In 2018, Fennell started up Fenn Coffee, a small-batch coffee roasting company, after working a few prior gigs in the industry. He came up with his own recipe for cold brew, connected with coffee farmers in El Salvador, and now spends more than 40 hours a week planning, packaging, and distributing the product. “It’s an art,” he said of the perfect cold brew elixir. “It’s not about just grinding beans and letting it sit. It has to be low in acidity and high in caffeine content.” While Fennell said Fenn works well for endurance athletes (“It gives you that strong caffeine kick and ignites that second gear without hurting your stomach.”), it’s marketed it to any fan of cold brew. “We’re in stores in the Bay Area and I see all sorts of people drinking it.” 

He’s a Reality TV Pro.

Max may not be an obstacle racer, but he played one on TV. Last year, he was cast on the Lebron James’ produced short-lived reality show Million Dollar Mile, where he was known as “The Machine.” He spent 15 days in L.A. filming the show, which pitted pro athletes against contestants of average abilities on an obstacle course. “It was a dream state mixed in with an adrenaline rush every night,” he said of the experience.

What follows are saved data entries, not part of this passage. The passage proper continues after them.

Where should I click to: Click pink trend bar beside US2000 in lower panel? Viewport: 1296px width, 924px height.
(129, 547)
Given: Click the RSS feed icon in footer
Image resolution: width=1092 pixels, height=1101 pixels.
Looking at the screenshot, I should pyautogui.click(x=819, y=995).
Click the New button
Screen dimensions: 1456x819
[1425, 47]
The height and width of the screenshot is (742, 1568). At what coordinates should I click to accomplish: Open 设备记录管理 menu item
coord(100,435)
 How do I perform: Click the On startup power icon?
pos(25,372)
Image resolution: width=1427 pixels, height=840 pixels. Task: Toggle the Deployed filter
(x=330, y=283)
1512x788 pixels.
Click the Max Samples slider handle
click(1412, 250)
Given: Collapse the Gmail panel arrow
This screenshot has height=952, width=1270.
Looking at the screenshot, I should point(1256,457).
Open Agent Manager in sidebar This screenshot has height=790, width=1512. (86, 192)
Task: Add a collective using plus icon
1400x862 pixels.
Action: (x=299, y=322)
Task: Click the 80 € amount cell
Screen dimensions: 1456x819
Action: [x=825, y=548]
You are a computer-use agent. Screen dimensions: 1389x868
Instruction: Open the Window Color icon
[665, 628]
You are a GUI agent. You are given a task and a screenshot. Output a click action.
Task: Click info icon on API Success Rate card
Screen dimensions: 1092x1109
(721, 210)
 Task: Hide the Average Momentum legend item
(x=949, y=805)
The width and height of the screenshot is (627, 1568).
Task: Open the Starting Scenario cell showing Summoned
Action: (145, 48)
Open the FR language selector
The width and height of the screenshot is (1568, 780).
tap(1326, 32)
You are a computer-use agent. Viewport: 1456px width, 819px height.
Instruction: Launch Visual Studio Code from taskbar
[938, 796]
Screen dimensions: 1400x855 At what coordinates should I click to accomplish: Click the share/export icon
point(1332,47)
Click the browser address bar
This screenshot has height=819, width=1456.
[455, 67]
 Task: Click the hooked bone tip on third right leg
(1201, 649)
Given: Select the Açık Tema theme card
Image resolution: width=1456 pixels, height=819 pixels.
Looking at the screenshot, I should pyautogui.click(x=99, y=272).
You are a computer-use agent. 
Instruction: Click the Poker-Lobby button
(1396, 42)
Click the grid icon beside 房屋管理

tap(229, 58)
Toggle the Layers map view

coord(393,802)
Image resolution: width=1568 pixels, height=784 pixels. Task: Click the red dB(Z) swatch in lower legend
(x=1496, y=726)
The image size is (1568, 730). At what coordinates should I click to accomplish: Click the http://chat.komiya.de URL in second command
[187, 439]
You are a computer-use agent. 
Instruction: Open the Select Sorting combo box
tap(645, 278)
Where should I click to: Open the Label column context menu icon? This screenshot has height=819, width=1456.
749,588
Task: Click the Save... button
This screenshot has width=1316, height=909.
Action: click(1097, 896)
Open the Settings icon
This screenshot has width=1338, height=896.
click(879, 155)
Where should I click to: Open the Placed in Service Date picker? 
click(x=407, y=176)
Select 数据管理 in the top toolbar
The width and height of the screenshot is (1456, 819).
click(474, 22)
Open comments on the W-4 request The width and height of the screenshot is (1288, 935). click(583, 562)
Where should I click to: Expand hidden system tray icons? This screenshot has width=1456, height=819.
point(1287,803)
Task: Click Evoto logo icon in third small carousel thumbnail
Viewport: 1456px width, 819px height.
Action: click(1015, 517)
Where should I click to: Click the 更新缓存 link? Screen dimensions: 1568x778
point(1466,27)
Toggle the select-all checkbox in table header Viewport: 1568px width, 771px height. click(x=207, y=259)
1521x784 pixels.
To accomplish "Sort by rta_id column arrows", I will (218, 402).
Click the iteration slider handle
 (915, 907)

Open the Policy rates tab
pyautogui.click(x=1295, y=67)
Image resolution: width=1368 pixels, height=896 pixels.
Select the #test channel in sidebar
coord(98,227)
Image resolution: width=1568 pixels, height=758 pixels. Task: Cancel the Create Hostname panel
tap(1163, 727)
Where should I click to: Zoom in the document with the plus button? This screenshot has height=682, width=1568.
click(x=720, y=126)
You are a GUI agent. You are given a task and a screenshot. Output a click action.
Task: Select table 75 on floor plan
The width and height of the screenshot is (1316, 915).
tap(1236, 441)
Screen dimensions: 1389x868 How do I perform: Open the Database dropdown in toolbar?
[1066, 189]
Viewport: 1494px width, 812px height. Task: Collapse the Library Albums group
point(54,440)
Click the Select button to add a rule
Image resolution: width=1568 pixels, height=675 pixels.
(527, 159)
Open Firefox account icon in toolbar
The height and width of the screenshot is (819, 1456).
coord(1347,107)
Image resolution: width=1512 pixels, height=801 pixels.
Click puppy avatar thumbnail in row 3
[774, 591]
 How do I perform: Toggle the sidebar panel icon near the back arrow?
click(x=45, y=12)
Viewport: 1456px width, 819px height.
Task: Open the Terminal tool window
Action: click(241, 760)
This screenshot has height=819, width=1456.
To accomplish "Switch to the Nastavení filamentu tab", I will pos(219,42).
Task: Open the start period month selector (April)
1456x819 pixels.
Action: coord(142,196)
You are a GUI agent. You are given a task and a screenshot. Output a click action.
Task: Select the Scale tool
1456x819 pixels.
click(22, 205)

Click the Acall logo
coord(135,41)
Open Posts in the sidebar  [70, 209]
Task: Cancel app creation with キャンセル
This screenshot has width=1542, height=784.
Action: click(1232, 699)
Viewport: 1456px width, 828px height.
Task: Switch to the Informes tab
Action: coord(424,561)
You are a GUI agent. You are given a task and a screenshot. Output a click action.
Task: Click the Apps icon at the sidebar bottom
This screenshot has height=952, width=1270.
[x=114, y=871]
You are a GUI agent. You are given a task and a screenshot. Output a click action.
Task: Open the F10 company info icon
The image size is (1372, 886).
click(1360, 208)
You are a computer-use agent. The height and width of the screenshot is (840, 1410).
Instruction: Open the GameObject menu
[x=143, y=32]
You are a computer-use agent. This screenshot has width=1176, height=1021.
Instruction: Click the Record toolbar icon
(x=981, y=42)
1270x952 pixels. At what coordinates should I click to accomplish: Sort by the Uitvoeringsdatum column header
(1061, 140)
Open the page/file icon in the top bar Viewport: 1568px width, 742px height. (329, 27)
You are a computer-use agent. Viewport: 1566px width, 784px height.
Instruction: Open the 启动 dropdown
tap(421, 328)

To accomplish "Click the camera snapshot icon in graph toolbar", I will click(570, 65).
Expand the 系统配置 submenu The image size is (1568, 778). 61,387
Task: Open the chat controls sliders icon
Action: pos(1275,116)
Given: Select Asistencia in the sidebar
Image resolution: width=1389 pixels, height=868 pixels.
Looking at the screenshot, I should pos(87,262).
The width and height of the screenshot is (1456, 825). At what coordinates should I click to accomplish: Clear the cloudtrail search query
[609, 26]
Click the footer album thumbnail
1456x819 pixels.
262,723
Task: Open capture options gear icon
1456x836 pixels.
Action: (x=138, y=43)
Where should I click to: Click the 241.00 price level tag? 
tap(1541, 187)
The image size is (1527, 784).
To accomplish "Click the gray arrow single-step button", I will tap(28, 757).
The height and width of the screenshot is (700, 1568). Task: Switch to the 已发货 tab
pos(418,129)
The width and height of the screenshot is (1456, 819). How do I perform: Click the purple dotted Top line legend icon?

And Fennell may not be done with reality TV just yet: He’s eying a spot on Amazon Prime’s reboot of Eco-Challenge, dubbed “the World’s Toughest Race,” next. 

He’s An Aspiring Politician.

Fennell’s latest venture? Running for Menlo Park’s City Council’s District 3 seat. Fennell recently kick-started his campaign after experiencing a series of frustrations within the local government, specifically trying to set up free swim lessons at a local pool. “We have an under-utilized pool here and I was willing to arrange a program for swimming lessons there. The city council wasn’t supportive, even though I know the community would jump on it.” This, along with frustrations stemming from the area’s high cost of living, compelled him to toss his hat into the ring for November’s election. “More millennials need to stop complaining about things on social media and become a civil servant to really make those changes,” he said. “I make a good leader, I have good policies, solid solutions, and I’m willing to give up the next four years.”

He’s Into Archery.

Fennell recently added another sport to his arsenal: Archery. “It’s very meditative and calming,” he explained. “It’s a great way to get some extra mileage in my legs, I’ll park by the archery range, run for an hour, and then run the archery range, which is about two miles total.”

He’s A Wanderer.

“Sometimes I just go out on night hikes. I start at 3:30 in the morning and go out for two hours, in the dark, with no light, just to see if I can pick a point on a map and find it,” he said. While he’s not likely to run into people on these late-night journeys, he has encountered several other species: “One time, I swore I heard a coyote and I’ve had a mountain lion sneak up on me. But I love just being out there, alone and quiet in my head.”

He Wants To Boost Other Black Athletes.

For years, Fennell has served as a mentor and supported fundraising efforts for the Tri-Masters program in Chicago, which serves inner-city youth. And, ultimately, he’d like to start his own foundation which could provide young black athletes with bikes and funds to boost them onto the elite triathlon scene. “I know some young black kids who are up and coming in the sport and I’d love to just give them all the resources to support them, take care of the expenses, and I think we’d see them doing really amazing things in the sport.”